Forebomb question 2: Why did news stories continue to report that no warning shots were fired, when long after the direct eyewitness account of the commander implies that there is no reason to believe that warning shots WERE fired in time?

Maybe they are? What’s your point? What does the fact that the soldier was Muslim have to do with other soldiers? This must be one of those bombs that doesn’t go off.

More like incoherent bomb. I have read the above five times, I still have no idea what you are talking about. Maybe I’m just stupid, but could you try to restate this?

It clearly didn’t change their attitude a lot, given the new incident, in which people were NOT just killed in the car which didn’t stop, but in cars BEHIND it, suggesting that the whole area was hosed down with bullets. That, together with the experiences non-embedded journalists made with US troops suggests a high degree of mental problems. Riddling everything with bullets that’s moving is not a very rational thing to do. If they can’t pull themselves together, they should be relieved.

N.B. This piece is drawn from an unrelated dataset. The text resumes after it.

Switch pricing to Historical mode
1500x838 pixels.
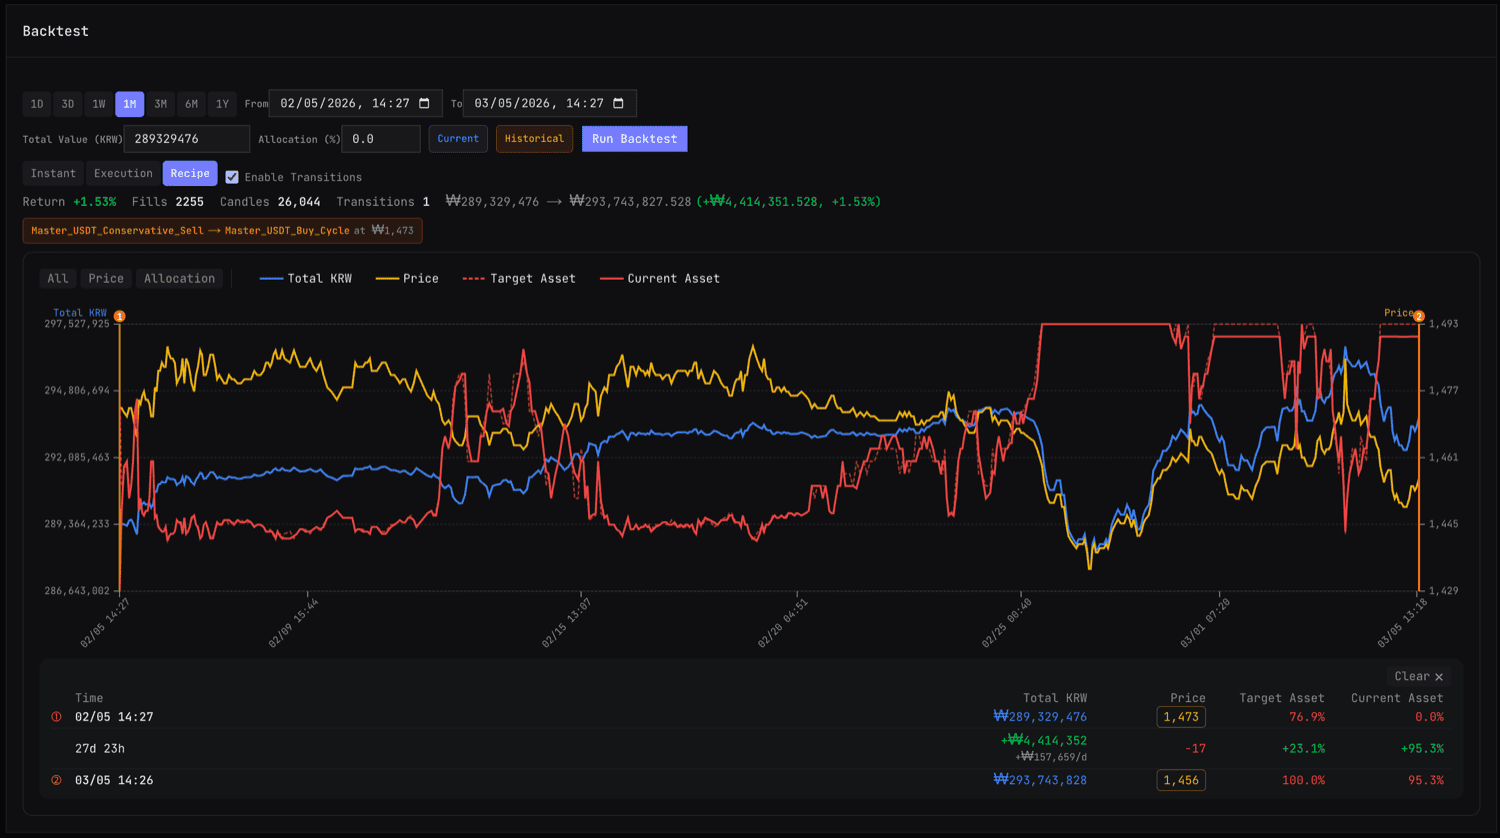[x=534, y=139]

Mandelstam: thanks for the rational response. I know that if I were one of the soldiers at that checkpoint (regardless of however elaborate it was or wasn’t), I’d be feeling pretty goddamned awful over the incident, whether it was a planned attack or just a very bad tragedy of errors (which I acknowledge developing evidence indicates).

I don’t feel that I am unique, although I will also acknowledge that suicide attacks on American troops can do very bad things to their morale, and their thought processes; things which, as OliverH seems to be implying, are inconsistent with the multiple objectives of

  1. defeating an armed force,
  2. pacifying a partially insurgent civilian population,
  3. and helping scared and confused civilian noncombatant refugees in a war zone.

Those three objectives, under the best of circumstances, are almost humanly incompatible; it does take an extremely disciplined armed force to absorb the casualties of #2 while NOT turning their frustration, anger and fear upon #3, thus engendering a self-sustaining negative feedback loop.

Something the U.S. post-Cold-War feel-good military may not be up to…but is their responsibility under the rules of war and the tenets of human decency to attempt.

I think that the vast majority of officers and long-service NCOs are up to the task; it’s the smaller, squad- and platoon-level units led by junior (thus younger, less experienced) officers and NCOs that face the greatest danger, on both accounts.

I am not retracting my earlier statements that, in light of the suicide attacks from civilians upon Coalition forces, it is NOT unreasonable for Coalition troops to eventually adopt a view of ANY non-Coalition person, in uniform or not, as a potential enemy and be very nervous about them.

Too much of that for too long is going to eventually be counterproductive.

Well, legal language is about as formal as things can get in the English language, particularly when said legal language pertains to matters of international law and diplomacy. I don’t have my Black’s Law Dictionary handy here (it’s at the office), but I can tell you that in the context of international treaties, “shall” explicitly means “will,” as in “is required to.” So if the U.S. occupies Iraq, they do have an affirmative obligation to protect the civilian population.

Eva Luna, paralegal and former court interpreter

(P.S. Any international law types who would like to expand on this, please go ahead, but the topic probably is worthy of a separate thread.)

Well, I do have my copy of Black’s at hand, and while it says that the usual and preferred reading of shall is to give rise to an imperitive, it also recognizes that shall can be used as a permissive. In any event, unless someone wants to find the actual language of the convention and post it, all we are dealing with is one person’s paraphrase, and that’s hardly a good place to start when dealing with legal issues.

Rhum Runner, current law student and former paralegal.

Well, if anyone knows exactly which Geneva Convention we’re talking about, I’ll take a crack at it later tonight. If not, it’ll have to wait until Monday, when I’m on my faster office Internet connection and where I have many such things bookmarked, not to mention a co-worker to bug who is a former human rights lawyer.